> _SET TASK 1_:
In the list of P-38 Lightning operators, rewrite the paragraph beginning "The RAAF received five F-4s" as a shorter bulleted list that keeps its main facts.
> _SET TASK 2_:
Name every country that appears as a heading in the list of P-38 Lightning operators.
> _SET TASK 3_:
In the list of P-38 Lightning operators, take the stretch from "The following are" through "September 1, 1944.", swap "RAAF" for "Royal Australian Air Force", and write out the revised stretch.

─── QUOTED PASSAGE ───

The following are units which operated the Lockheed P-38 Lightning:

Operators

Australia
Royal Australian Air Force
The RAAF received five F-4s from August 31, 1942.  These aircraft were used for frontline photoreconnaissance sorties. Three served with No. 1 Photo Reconnaissance Unit RAAF and two were attached to a fighter unit, No. 75 Squadron RAAF. The first to enter service with the RAAF, A55-1 was also the last to retire, following a crash on September 1, 1944.

China
Chinese Nationalist Air Force
Republic of China received 15 P-38Js and P-38Ls and, postwar, they also flew a similar number of F-5Es and F-5Gs.

Colombia
Geographic Institute Agustín Codazzi

Dominican Republic
The first P-38 of the Compañía de Aviación Air army arrived in Santiago on 30 March 1947. It was its first modern aircraft. The air force of this small Latin American republic employed 11 Lightnings, mostly not armed.
Dominican Republic was one of the last P-38's users until late 1950, when the remaining Lightings were  cut up and dumped.

Free France
Free French Air Force
Group 2/23 operated F-5As
French Air Force
Groupe de Reconnaissance 2/33 operated the F-5G

Nazi Germany
Luftwaffe
Zirkus Rosarius operated a few captured aircraft.

─── DATA EXCERPT ───

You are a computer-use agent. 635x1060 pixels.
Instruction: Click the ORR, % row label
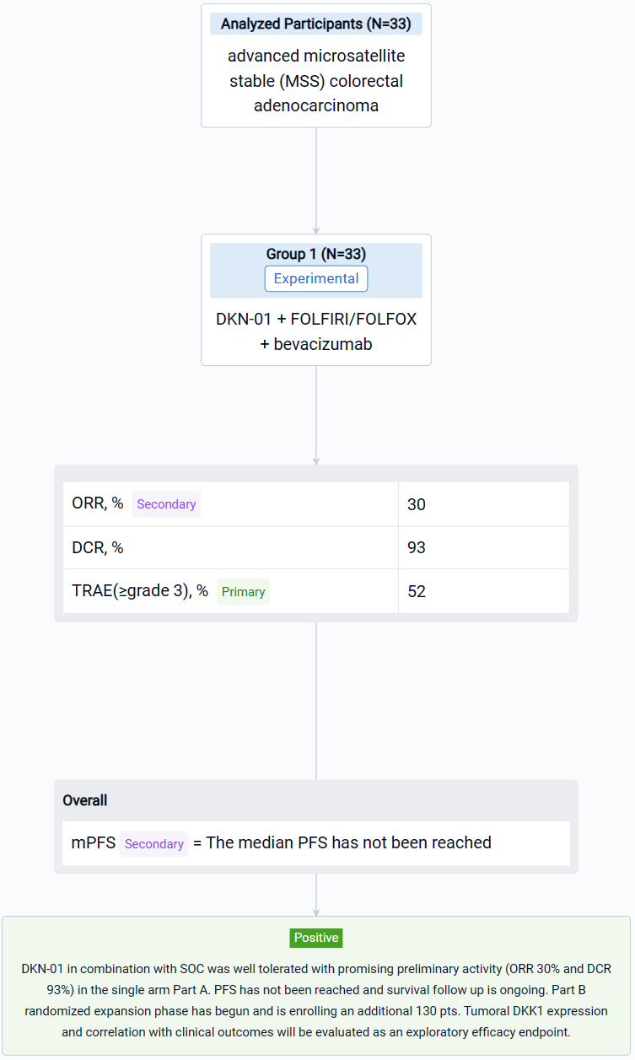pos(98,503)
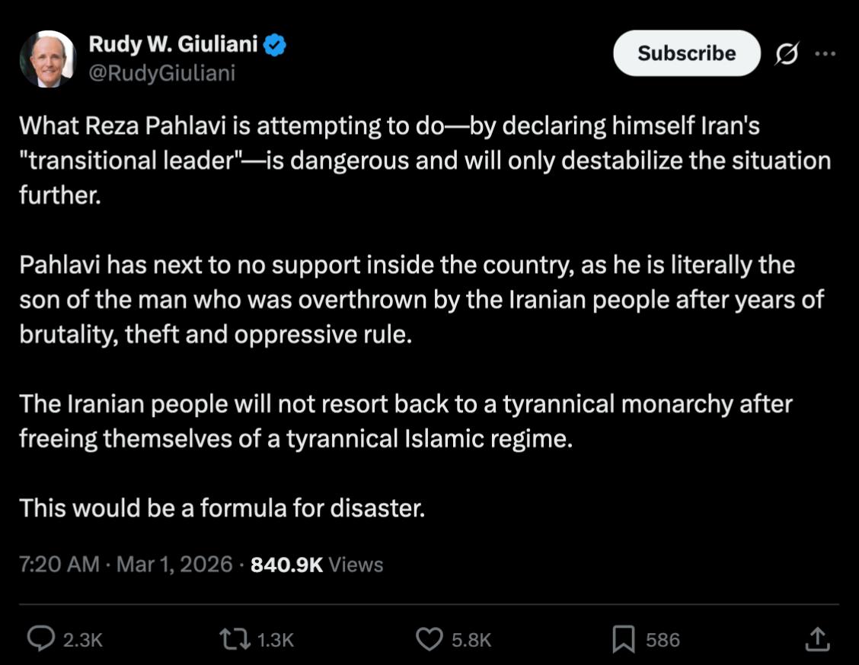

───

> _EXERCISE RESPONSE 1_:
- The RAAF received five F-4s starting August 31, 1942.
- They flew frontline photoreconnaissance sorties.
- Three served with No. 1 Photo Reconnaissance Unit RAAF, and two were attached to No. 75 Squadron RAAF.
- A55-1 was the first to enter RAAF service and the last to retire, after a crash on September 1, 1944.

> _EXERCISE RESPONSE 2_:
- Australia
- China
- Colombia
- Dominican Republic
- Free France
- Nazi Germany

> _EXERCISE RESPONSE 3_:
The following are units which operated the Lockheed P-38 Lightning:

Operators

Australia
Royal Australian Air Force
The Royal Australian Air Force received five F-4s from August 31, 1942.  These aircraft were used for frontline photoreconnaissance sorties. Three served with No. 1 Photo Reconnaissance Unit Royal Australian Air Force and two were attached to a fighter unit, No. 75 Squadron Royal Australian Air Force. The first to enter service with the Royal Australian Air Force, A55-1 was also the last to retire, following a crash on September 1, 1944.